**Description of the task**
The lines needed are those below that contain the word "computer"; copy each one.

(Data supplied)

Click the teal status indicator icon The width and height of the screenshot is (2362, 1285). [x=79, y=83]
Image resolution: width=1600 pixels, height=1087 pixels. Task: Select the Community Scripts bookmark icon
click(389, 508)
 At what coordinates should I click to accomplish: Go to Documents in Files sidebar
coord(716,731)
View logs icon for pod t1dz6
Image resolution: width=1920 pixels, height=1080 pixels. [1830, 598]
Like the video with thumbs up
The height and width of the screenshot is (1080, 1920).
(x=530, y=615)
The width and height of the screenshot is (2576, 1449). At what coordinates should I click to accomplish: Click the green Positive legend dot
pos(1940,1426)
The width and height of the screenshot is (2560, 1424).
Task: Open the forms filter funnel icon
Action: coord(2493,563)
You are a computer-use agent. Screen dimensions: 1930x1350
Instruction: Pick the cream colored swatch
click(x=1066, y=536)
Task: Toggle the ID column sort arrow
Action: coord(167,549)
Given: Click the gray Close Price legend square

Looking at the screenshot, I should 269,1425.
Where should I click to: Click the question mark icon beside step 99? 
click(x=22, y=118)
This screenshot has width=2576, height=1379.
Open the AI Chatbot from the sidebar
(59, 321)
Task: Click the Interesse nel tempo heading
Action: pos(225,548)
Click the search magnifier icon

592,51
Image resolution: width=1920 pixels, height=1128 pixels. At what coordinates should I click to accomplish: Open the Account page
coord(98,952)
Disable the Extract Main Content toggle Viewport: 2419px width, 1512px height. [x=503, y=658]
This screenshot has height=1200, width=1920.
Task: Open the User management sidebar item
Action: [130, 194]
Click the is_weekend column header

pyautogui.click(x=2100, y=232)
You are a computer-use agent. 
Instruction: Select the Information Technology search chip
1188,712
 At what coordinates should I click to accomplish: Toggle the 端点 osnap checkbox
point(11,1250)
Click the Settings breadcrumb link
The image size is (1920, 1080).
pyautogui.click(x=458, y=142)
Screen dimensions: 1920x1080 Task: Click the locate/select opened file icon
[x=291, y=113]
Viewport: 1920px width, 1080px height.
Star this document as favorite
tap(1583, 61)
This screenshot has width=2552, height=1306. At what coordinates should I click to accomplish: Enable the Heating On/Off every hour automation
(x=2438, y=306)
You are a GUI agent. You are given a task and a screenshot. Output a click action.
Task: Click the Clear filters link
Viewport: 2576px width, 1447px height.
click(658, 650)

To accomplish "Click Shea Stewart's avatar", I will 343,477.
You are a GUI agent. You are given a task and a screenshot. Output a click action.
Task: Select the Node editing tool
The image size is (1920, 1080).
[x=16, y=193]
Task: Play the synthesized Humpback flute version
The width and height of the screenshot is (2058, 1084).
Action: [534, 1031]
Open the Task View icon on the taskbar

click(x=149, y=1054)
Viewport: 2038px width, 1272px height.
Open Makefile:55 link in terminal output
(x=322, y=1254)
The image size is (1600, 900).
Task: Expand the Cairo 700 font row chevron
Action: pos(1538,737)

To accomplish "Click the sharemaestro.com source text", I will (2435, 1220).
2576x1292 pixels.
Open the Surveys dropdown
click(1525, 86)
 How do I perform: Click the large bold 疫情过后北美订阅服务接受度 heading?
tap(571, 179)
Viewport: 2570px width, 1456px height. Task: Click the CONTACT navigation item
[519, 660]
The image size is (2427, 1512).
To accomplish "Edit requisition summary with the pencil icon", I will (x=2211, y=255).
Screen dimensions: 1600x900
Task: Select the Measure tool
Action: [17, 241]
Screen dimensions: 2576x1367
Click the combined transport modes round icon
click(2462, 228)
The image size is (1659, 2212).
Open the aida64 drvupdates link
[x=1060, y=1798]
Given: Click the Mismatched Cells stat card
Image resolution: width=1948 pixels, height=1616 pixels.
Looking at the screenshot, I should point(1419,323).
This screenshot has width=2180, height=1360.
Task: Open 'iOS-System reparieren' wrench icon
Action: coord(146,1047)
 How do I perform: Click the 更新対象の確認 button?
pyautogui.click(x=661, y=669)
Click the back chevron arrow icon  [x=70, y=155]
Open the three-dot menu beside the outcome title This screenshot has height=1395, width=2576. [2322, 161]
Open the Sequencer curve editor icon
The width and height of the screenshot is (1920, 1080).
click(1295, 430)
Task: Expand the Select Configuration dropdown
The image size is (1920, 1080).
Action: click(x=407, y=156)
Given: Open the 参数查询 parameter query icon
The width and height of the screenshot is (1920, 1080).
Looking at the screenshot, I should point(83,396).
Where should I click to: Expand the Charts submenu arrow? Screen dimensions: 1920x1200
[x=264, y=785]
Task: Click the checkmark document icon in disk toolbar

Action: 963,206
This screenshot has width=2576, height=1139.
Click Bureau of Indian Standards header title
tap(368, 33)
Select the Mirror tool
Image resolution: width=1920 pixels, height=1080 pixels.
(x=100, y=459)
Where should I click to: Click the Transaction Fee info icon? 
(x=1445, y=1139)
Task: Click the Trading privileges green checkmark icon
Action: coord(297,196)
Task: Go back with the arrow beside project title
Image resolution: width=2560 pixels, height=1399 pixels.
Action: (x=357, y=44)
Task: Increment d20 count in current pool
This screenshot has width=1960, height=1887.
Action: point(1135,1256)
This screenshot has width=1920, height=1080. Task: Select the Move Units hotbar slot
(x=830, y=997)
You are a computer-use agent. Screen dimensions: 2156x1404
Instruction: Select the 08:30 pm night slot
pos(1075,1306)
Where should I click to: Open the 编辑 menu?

(End Data supplied)

**Answer space**
You are a computer-use agent. Screen dimensions: 1930x1350
You are a computer-use agent. 
You are a computer-use agent. Screen dimensions: 2156x1404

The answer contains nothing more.